3 — São circunstâncias agravantes da responsabilidade do aluno a premeditação, o conluio, bem como a acumulação de infracções disciplinares e a reincidência nelas, em especial se no decurso do mesmo ano lectivo.

Artigo 26.º Medidas correctivas

1 — (») 2 — (»)

a) (») b) (») c) A realização trabalho comunitário a favor da escola ou a favor de instituições de solidariedade social com as quais a escola ou o agrupamento de escolas tenha parcerias, podendo, para esse efeito, ser aumentado o período de permanência obrigatória, diária ou semanal, do aluno na escola; d) A reparação de danos provocados pelo aluno no património escolar; e) (anterior alínea d)) f) (anterior alínea e))

3 — (») 4 — A aplicação da medida correctiva da ordem de saída da sala de aula e demais locais onde se desenvolva o trabalho escolar é da exclusiva competência do professor respectivo e implica a permanência do aluno na escola e determina a marcação de uma falta injustificada ao aluno.
5 — A aplicação, e posterior execução, da medida correctiva prevista na alínea e) do n.º 2 não pode ultrapassar o período de tempo correspondente a um ano lectivo.
6 — Compete à escola, no âmbito do regulamento interno, identificar as actividades, local e período de tempo durante o qual as mesmas ocorrem e, bem assim, definir as competências e procedimentos a observar, tendo em vista a aplicação e posterior execução, da medida correctiva prevista na alínea c) do n.º 2.
7 — Obedece igualmente ao disposto no número anterior, com as devidas adaptações, a aplicação e posterior execução das medidas correctivas, previstas nas alíneas e) e f) do n.º 2.
8 — A aplicação das medidas correctivas previstas no n.º 2 é comunicada aos pais ou ao encarregado de educação, tratando-se de aluno menor de idade.

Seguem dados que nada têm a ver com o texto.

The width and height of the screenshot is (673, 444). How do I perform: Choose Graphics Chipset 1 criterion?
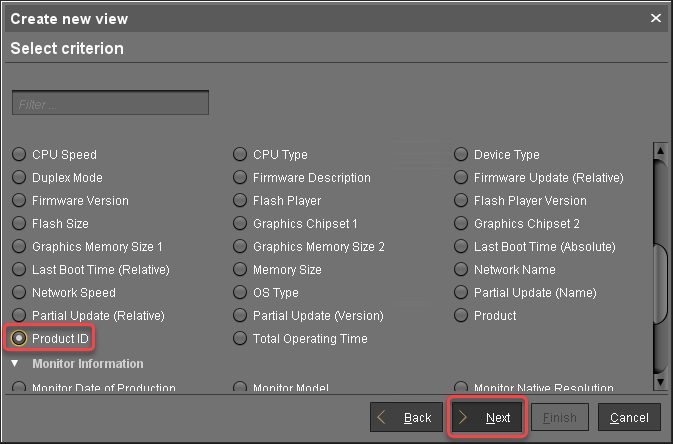coord(240,224)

Artigo 27.º Medidas disciplinares sancionatórias

1 — As medidas disciplinares sancionatórias traduzem uma censura disciplinar do comportamento imputado pelo aluno, devendo a ocorrência dos factos em que tal comportamento se traduz, ser participada, pelo professor ou funcionário que a presenciou ou dela teve conhecimento, de imediato, ao respectivo director de turma, para efeitos da posterior comunicação ao director da escola ou agrupamento de escolas.
2 — São medidas disciplinares sancionatórias:

a) A repreensão registada; b) A suspensão da escola até 10 dias úteis; c) A suspensão preventiva; d) A transferência de escola; e) A expulsão da escola.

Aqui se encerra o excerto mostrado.